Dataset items
━━━

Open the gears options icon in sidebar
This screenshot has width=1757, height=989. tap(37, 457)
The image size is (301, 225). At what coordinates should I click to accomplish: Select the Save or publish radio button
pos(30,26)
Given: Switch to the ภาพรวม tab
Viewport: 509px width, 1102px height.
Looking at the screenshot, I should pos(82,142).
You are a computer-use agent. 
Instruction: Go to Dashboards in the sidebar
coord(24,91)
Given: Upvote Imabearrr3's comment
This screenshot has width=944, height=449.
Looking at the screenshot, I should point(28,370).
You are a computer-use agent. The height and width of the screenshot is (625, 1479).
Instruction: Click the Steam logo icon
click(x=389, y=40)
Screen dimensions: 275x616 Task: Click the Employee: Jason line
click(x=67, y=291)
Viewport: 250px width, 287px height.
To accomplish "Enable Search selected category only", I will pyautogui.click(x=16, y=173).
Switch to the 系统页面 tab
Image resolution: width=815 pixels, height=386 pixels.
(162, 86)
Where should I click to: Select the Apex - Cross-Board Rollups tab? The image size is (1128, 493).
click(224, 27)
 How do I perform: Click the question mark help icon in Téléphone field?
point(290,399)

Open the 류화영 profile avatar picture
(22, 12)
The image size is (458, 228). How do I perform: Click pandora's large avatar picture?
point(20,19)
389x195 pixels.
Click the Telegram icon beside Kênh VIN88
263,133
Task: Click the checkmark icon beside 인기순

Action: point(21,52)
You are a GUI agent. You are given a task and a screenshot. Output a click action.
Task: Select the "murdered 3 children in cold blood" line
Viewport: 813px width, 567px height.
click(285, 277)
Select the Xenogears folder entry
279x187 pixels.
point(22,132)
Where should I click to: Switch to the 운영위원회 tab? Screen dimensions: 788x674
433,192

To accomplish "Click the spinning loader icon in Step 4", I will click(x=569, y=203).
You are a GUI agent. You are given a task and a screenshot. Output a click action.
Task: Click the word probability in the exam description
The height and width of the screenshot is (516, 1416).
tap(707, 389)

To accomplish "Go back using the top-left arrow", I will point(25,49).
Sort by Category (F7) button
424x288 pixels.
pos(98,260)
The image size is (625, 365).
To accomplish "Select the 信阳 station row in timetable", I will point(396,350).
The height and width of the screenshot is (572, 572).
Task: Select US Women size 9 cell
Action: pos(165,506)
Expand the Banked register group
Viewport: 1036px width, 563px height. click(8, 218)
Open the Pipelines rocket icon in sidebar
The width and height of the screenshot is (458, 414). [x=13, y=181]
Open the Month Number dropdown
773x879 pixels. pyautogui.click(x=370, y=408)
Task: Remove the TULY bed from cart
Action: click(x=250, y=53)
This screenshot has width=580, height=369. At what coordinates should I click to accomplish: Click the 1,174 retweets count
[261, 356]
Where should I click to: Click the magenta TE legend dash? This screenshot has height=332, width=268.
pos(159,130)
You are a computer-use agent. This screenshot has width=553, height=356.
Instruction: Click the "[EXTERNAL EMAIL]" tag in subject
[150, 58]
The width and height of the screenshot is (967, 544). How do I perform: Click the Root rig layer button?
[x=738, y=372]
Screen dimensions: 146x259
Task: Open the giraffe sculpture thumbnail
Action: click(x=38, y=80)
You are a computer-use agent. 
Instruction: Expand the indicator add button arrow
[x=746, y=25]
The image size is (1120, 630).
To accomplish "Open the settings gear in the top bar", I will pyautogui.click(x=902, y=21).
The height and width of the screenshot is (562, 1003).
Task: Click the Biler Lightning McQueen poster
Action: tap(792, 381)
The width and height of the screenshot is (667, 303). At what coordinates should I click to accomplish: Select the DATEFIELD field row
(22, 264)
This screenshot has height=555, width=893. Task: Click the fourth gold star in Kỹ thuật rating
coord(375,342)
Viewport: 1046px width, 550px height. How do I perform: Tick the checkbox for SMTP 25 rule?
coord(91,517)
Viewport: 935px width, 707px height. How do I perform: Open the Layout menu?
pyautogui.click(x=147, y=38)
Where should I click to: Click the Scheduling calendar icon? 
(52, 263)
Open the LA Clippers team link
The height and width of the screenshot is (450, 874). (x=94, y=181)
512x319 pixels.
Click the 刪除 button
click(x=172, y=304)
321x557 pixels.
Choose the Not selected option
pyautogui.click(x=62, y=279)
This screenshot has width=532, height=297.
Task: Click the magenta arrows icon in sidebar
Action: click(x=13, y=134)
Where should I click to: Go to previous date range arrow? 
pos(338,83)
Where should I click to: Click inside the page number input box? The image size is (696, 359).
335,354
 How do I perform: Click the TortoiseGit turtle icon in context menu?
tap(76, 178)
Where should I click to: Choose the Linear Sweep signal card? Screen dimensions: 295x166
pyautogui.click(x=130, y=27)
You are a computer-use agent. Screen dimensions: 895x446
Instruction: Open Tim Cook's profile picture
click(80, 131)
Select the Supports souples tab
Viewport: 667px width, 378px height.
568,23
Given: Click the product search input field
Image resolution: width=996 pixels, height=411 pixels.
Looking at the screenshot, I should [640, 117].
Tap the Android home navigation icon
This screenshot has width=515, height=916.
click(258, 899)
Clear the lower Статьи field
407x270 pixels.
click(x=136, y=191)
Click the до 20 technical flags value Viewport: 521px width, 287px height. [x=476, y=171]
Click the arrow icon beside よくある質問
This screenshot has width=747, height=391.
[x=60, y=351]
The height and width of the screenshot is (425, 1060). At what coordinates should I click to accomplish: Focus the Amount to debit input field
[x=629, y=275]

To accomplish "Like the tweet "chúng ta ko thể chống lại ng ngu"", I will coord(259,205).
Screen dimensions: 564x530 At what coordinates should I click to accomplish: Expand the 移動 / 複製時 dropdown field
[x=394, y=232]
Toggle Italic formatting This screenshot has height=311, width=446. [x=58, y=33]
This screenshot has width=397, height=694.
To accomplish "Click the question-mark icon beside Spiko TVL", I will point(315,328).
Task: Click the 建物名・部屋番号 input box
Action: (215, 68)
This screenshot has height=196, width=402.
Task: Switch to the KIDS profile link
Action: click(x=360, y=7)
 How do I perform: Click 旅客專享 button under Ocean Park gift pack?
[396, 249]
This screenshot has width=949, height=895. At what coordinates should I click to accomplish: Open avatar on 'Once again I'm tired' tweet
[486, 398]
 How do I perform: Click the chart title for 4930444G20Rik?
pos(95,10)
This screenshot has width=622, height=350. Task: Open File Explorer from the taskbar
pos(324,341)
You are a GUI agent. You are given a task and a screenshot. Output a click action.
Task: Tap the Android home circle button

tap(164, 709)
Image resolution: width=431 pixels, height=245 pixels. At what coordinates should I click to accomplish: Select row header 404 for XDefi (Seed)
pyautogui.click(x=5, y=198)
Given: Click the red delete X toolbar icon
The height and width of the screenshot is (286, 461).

━━━

INSTRUCTIONS FOR THE TASK >> Your response should consist of the records, printed exactly.

EXERCISE ANSWER >>
Open the gears options icon in sidebar
This screenshot has width=1757, height=989. tap(37, 457)
The image size is (301, 225). At what coordinates should I click to accomplish: Select the Save or publish radio button
pos(30,26)
Given: Switch to the ภาพรวม tab
Viewport: 509px width, 1102px height.
Looking at the screenshot, I should pos(82,142).
You are a computer-use agent. 
Instruction: Go to Dashboards in the sidebar
coord(24,91)
Given: Upvote Imabearrr3's comment
This screenshot has width=944, height=449.
Looking at the screenshot, I should point(28,370).
You are a computer-use agent. The height and width of the screenshot is (625, 1479).
Instruction: Click the Steam logo icon
click(x=389, y=40)
Screen dimensions: 275x616 Task: Click the Employee: Jason line
click(x=67, y=291)
Viewport: 250px width, 287px height.
To accomplish "Enable Search selected category only", I will pyautogui.click(x=16, y=173).
Switch to the 系统页面 tab
Image resolution: width=815 pixels, height=386 pixels.
(162, 86)
Where should I click to: Select the Apex - Cross-Board Rollups tab? The image size is (1128, 493).
click(224, 27)
 How do I perform: Click the question mark help icon in Téléphone field?
point(290,399)

Open the 류화영 profile avatar picture
(22, 12)
The image size is (458, 228). How do I perform: Click pandora's large avatar picture?
point(20,19)
389x195 pixels.
Click the Telegram icon beside Kênh VIN88
263,133
Task: Click the checkmark icon beside 인기순

Action: point(21,52)
You are a GUI agent. You are given a task and a screenshot. Output a click action.
Task: Select the "murdered 3 children in cold blood" line
Viewport: 813px width, 567px height.
click(285, 277)
Select the Xenogears folder entry
279x187 pixels.
point(22,132)
Where should I click to: Switch to the 운영위원회 tab? Screen dimensions: 788x674
433,192

To accomplish "Click the spinning loader icon in Step 4", I will click(x=569, y=203).
You are a GUI agent. You are given a task and a screenshot. Output a click action.
Task: Click the word probability in the exam description
The height and width of the screenshot is (516, 1416).
tap(707, 389)

To accomplish "Go back using the top-left arrow", I will point(25,49).
Sort by Category (F7) button
424x288 pixels.
pos(98,260)
The image size is (625, 365).
To accomplish "Select the 信阳 station row in timetable", I will point(396,350).
The height and width of the screenshot is (572, 572).
Task: Select US Women size 9 cell
Action: pos(165,506)
Expand the Banked register group
Viewport: 1036px width, 563px height. click(8, 218)
Open the Pipelines rocket icon in sidebar
The width and height of the screenshot is (458, 414). [x=13, y=181]
Open the Month Number dropdown
773x879 pixels. pyautogui.click(x=370, y=408)
Task: Remove the TULY bed from cart
Action: click(x=250, y=53)
This screenshot has width=580, height=369. At what coordinates should I click to accomplish: Click the 1,174 retweets count
[261, 356]
Where should I click to: Click the magenta TE legend dash? This screenshot has height=332, width=268.
pos(159,130)
You are a computer-use agent. This screenshot has width=553, height=356.
Instruction: Click the "[EXTERNAL EMAIL]" tag in subject
[150, 58]
The width and height of the screenshot is (967, 544). How do I perform: Click the Root rig layer button?
[x=738, y=372]
Screen dimensions: 146x259
Task: Open the giraffe sculpture thumbnail
Action: click(x=38, y=80)
You are a computer-use agent. 
Instruction: Expand the indicator add button arrow
[x=746, y=25]
The image size is (1120, 630).
To accomplish "Open the settings gear in the top bar", I will pyautogui.click(x=902, y=21).
The height and width of the screenshot is (562, 1003).
Task: Click the Biler Lightning McQueen poster
Action: tap(792, 381)
The width and height of the screenshot is (667, 303). At what coordinates should I click to accomplish: Select the DATEFIELD field row
(22, 264)
This screenshot has height=555, width=893. Task: Click the fourth gold star in Kỹ thuật rating
coord(375,342)
Viewport: 1046px width, 550px height. How do I perform: Tick the checkbox for SMTP 25 rule?
coord(91,517)
Viewport: 935px width, 707px height. How do I perform: Open the Layout menu?
pyautogui.click(x=147, y=38)
Where should I click to: Click the Scheduling calendar icon? 
(52, 263)
Open the LA Clippers team link
The height and width of the screenshot is (450, 874). (x=94, y=181)
512x319 pixels.
Click the 刪除 button
click(x=172, y=304)
321x557 pixels.
Choose the Not selected option
pyautogui.click(x=62, y=279)
This screenshot has width=532, height=297.
Task: Click the magenta arrows icon in sidebar
Action: click(x=13, y=134)
Where should I click to: Go to previous date range arrow? 
pos(338,83)
Where should I click to: Click inside the page number input box? The image size is (696, 359).
335,354
 How do I perform: Click the TortoiseGit turtle icon in context menu?
tap(76, 178)
Where should I click to: Choose the Linear Sweep signal card? Screen dimensions: 295x166
pyautogui.click(x=130, y=27)
You are a computer-use agent. Screen dimensions: 895x446
Instruction: Open Tim Cook's profile picture
click(80, 131)
Select the Supports souples tab
Viewport: 667px width, 378px height.
568,23
Given: Click the product search input field
Image resolution: width=996 pixels, height=411 pixels.
Looking at the screenshot, I should [640, 117].
Tap the Android home navigation icon
This screenshot has width=515, height=916.
click(258, 899)
Clear the lower Статьи field
407x270 pixels.
click(x=136, y=191)
Click the до 20 technical flags value Viewport: 521px width, 287px height. [x=476, y=171]
Click the arrow icon beside よくある質問
This screenshot has width=747, height=391.
[x=60, y=351]
The height and width of the screenshot is (425, 1060). At what coordinates should I click to accomplish: Focus the Amount to debit input field
[x=629, y=275]

To accomplish "Like the tweet "chúng ta ko thể chống lại ng ngu"", I will coord(259,205).
Screen dimensions: 564x530 At what coordinates should I click to accomplish: Expand the 移動 / 複製時 dropdown field
[x=394, y=232]
Toggle Italic formatting This screenshot has height=311, width=446. [x=58, y=33]
This screenshot has width=397, height=694.
To accomplish "Click the question-mark icon beside Spiko TVL", I will point(315,328).
Task: Click the 建物名・部屋番号 input box
Action: (215, 68)
This screenshot has height=196, width=402.
Task: Switch to the KIDS profile link
Action: click(x=360, y=7)
 How do I perform: Click 旅客專享 button under Ocean Park gift pack?
[396, 249]
This screenshot has width=949, height=895. At what coordinates should I click to accomplish: Open avatar on 'Once again I'm tired' tweet
[486, 398]
 How do I perform: Click the chart title for 4930444G20Rik?
pos(95,10)
This screenshot has width=622, height=350. Task: Open File Explorer from the taskbar
pos(324,341)
You are a GUI agent. You are given a task and a screenshot. Output a click action.
Task: Tap the Android home circle button

tap(164, 709)
Image resolution: width=431 pixels, height=245 pixels. At what coordinates should I click to accomplish: Select row header 404 for XDefi (Seed)
pyautogui.click(x=5, y=198)
Given: Click the red delete X toolbar icon
The height and width of the screenshot is (286, 461).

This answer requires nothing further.